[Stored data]
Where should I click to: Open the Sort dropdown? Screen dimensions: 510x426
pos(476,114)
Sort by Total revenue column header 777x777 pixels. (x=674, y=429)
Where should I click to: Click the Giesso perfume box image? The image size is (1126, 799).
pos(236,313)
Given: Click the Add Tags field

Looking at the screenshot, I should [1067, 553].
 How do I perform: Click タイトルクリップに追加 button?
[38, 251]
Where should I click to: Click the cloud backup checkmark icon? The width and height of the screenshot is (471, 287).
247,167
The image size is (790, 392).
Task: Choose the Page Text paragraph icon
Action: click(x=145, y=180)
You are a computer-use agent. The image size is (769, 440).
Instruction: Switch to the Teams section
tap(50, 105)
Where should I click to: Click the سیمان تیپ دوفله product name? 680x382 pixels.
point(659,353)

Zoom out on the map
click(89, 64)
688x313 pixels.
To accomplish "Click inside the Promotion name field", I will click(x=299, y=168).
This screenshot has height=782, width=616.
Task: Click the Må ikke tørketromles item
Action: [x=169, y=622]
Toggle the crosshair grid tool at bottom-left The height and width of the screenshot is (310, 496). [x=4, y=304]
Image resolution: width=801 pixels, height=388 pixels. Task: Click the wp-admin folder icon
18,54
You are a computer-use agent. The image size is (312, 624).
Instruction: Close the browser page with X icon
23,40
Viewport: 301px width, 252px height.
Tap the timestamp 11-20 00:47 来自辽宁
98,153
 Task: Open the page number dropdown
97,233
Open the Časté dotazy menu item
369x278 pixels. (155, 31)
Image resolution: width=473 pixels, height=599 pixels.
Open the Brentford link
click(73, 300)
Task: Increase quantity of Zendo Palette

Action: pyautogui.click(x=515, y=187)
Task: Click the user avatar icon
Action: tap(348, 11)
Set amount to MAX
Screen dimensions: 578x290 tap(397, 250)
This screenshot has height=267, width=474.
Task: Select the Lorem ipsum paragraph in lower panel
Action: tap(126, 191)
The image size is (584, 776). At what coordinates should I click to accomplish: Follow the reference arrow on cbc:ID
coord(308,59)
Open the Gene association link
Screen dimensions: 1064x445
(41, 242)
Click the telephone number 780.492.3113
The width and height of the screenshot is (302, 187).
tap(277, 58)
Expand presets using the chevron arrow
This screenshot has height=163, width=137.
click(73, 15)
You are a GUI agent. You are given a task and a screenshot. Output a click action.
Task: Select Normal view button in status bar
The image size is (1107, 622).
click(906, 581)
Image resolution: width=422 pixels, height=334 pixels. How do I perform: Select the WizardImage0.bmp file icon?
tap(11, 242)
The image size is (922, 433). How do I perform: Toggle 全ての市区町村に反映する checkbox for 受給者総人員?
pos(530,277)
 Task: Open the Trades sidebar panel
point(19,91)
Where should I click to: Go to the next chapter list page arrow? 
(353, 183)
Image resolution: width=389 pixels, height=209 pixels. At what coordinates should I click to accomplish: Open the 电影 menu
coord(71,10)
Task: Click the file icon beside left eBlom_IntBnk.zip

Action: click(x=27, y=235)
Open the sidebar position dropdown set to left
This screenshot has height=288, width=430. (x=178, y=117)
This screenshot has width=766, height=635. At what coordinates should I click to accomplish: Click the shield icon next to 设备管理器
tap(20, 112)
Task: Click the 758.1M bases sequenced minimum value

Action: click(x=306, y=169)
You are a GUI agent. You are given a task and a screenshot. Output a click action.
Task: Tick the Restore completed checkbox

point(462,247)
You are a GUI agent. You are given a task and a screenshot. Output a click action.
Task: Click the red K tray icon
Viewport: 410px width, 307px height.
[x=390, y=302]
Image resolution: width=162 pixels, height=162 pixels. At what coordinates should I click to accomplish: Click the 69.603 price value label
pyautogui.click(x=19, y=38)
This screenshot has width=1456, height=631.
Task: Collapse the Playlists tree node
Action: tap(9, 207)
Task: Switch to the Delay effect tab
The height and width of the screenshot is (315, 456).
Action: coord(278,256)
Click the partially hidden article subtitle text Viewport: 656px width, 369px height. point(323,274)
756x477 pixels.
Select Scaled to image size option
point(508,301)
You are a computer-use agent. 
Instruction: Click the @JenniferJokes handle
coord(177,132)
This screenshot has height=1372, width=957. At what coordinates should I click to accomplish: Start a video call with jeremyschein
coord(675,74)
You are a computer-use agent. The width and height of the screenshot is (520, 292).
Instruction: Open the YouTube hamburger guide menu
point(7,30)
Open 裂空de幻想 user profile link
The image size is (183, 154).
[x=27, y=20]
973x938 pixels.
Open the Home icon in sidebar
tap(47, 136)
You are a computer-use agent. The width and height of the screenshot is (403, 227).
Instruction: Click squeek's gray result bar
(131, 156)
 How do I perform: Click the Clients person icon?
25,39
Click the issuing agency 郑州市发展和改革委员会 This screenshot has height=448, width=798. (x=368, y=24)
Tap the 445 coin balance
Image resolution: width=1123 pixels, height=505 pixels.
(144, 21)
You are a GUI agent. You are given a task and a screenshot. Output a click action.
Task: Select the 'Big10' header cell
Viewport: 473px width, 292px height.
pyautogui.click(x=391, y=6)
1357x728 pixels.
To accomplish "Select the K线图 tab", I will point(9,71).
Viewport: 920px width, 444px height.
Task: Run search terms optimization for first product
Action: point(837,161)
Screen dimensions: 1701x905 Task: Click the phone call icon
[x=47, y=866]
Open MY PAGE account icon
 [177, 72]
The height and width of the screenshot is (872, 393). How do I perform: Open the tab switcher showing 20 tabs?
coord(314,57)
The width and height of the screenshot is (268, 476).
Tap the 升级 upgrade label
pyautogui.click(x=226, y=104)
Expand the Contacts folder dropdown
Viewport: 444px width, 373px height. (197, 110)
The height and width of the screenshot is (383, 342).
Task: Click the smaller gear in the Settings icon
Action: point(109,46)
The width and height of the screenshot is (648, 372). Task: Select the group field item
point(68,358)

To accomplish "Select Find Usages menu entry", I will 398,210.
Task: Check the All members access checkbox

Task to carry out:
From the first line to the last, please write out the entries exactly.

Exercise response:
Where should I click to: Open the Sort dropdown? Screen dimensions: 510x426
pos(476,114)
Sort by Total revenue column header 777x777 pixels. (x=674, y=429)
Where should I click to: Click the Giesso perfume box image? The image size is (1126, 799).
pos(236,313)
Given: Click the Add Tags field

Looking at the screenshot, I should [1067, 553].
 How do I perform: Click タイトルクリップに追加 button?
[38, 251]
Where should I click to: Click the cloud backup checkmark icon? The width and height of the screenshot is (471, 287).
247,167
The image size is (790, 392).
Task: Choose the Page Text paragraph icon
Action: click(x=145, y=180)
You are a computer-use agent. The image size is (769, 440).
Instruction: Switch to the Teams section
tap(50, 105)
Where should I click to: Click the سیمان تیپ دوفله product name? 680x382 pixels.
point(659,353)

Zoom out on the map
click(89, 64)
688x313 pixels.
To accomplish "Click inside the Promotion name field", I will click(x=299, y=168).
This screenshot has height=782, width=616.
Task: Click the Må ikke tørketromles item
Action: [x=169, y=622]
Toggle the crosshair grid tool at bottom-left The height and width of the screenshot is (310, 496). [x=4, y=304]
Image resolution: width=801 pixels, height=388 pixels. Task: Click the wp-admin folder icon
18,54
You are a computer-use agent. The image size is (312, 624).
Instruction: Close the browser page with X icon
23,40
Viewport: 301px width, 252px height.
Tap the timestamp 11-20 00:47 来自辽宁
98,153
 Task: Open the page number dropdown
97,233
Open the Časté dotazy menu item
369x278 pixels. (155, 31)
Image resolution: width=473 pixels, height=599 pixels.
Open the Brentford link
click(73, 300)
Task: Increase quantity of Zendo Palette

Action: pyautogui.click(x=515, y=187)
Task: Click the user avatar icon
Action: tap(348, 11)
Set amount to MAX
Screen dimensions: 578x290 tap(397, 250)
This screenshot has height=267, width=474.
Task: Select the Lorem ipsum paragraph in lower panel
Action: tap(126, 191)
The image size is (584, 776). At what coordinates should I click to accomplish: Follow the reference arrow on cbc:ID
coord(308,59)
Open the Gene association link
Screen dimensions: 1064x445
(41, 242)
Click the telephone number 780.492.3113
The width and height of the screenshot is (302, 187).
tap(277, 58)
Expand presets using the chevron arrow
This screenshot has height=163, width=137.
click(73, 15)
You are a GUI agent. You are given a task and a screenshot. Output a click action.
Task: Select Normal view button in status bar
The image size is (1107, 622).
click(906, 581)
Image resolution: width=422 pixels, height=334 pixels. How do I perform: Select the WizardImage0.bmp file icon?
tap(11, 242)
The image size is (922, 433). How do I perform: Toggle 全ての市区町村に反映する checkbox for 受給者総人員?
pos(530,277)
 Task: Open the Trades sidebar panel
point(19,91)
Where should I click to: Go to the next chapter list page arrow? 
(353, 183)
Image resolution: width=389 pixels, height=209 pixels. At what coordinates should I click to accomplish: Open the 电影 menu
coord(71,10)
Task: Click the file icon beside left eBlom_IntBnk.zip

Action: click(x=27, y=235)
Open the sidebar position dropdown set to left
This screenshot has height=288, width=430. (x=178, y=117)
This screenshot has width=766, height=635. At what coordinates should I click to accomplish: Click the shield icon next to 设备管理器
tap(20, 112)
Task: Click the 758.1M bases sequenced minimum value

Action: click(x=306, y=169)
You are a GUI agent. You are given a task and a screenshot. Output a click action.
Task: Tick the Restore completed checkbox

point(462,247)
You are a GUI agent. You are given a task and a screenshot. Output a click action.
Task: Click the red K tray icon
Viewport: 410px width, 307px height.
[x=390, y=302]
Image resolution: width=162 pixels, height=162 pixels. At what coordinates should I click to accomplish: Click the 69.603 price value label
pyautogui.click(x=19, y=38)
This screenshot has width=1456, height=631.
Task: Collapse the Playlists tree node
Action: tap(9, 207)
Task: Switch to the Delay effect tab
The height and width of the screenshot is (315, 456).
Action: coord(278,256)
Click the partially hidden article subtitle text Viewport: 656px width, 369px height. point(323,274)
756x477 pixels.
Select Scaled to image size option
point(508,301)
You are a computer-use agent. 
Instruction: Click the @JenniferJokes handle
coord(177,132)
This screenshot has height=1372, width=957. At what coordinates should I click to accomplish: Start a video call with jeremyschein
coord(675,74)
You are a computer-use agent. The width and height of the screenshot is (520, 292).
Instruction: Open the YouTube hamburger guide menu
point(7,30)
Open 裂空de幻想 user profile link
The image size is (183, 154).
[x=27, y=20]
973x938 pixels.
Open the Home icon in sidebar
tap(47, 136)
You are a computer-use agent. The width and height of the screenshot is (403, 227).
Instruction: Click squeek's gray result bar
(131, 156)
 How do I perform: Click the Clients person icon?
25,39
Click the issuing agency 郑州市发展和改革委员会 This screenshot has height=448, width=798. (x=368, y=24)
Tap the 445 coin balance
Image resolution: width=1123 pixels, height=505 pixels.
(144, 21)
You are a GUI agent. You are given a task and a screenshot. Output a click action.
Task: Select the 'Big10' header cell
Viewport: 473px width, 292px height.
pyautogui.click(x=391, y=6)
1357x728 pixels.
To accomplish "Select the K线图 tab", I will point(9,71).
Viewport: 920px width, 444px height.
Task: Run search terms optimization for first product
Action: point(837,161)
Screen dimensions: 1701x905 Task: Click the phone call icon
[x=47, y=866]
Open MY PAGE account icon
 [177, 72]
The height and width of the screenshot is (872, 393). How do I perform: Open the tab switcher showing 20 tabs?
coord(314,57)
The width and height of the screenshot is (268, 476).
Tap the 升级 upgrade label
pyautogui.click(x=226, y=104)
Expand the Contacts folder dropdown
Viewport: 444px width, 373px height. (197, 110)
The height and width of the screenshot is (383, 342).
Task: Click the smaller gear in the Settings icon
Action: point(109,46)
The width and height of the screenshot is (648, 372). Task: Select the group field item
point(68,358)

To accomplish "Select Find Usages menu entry", I will 398,210.
Task: Check the All members access checkbox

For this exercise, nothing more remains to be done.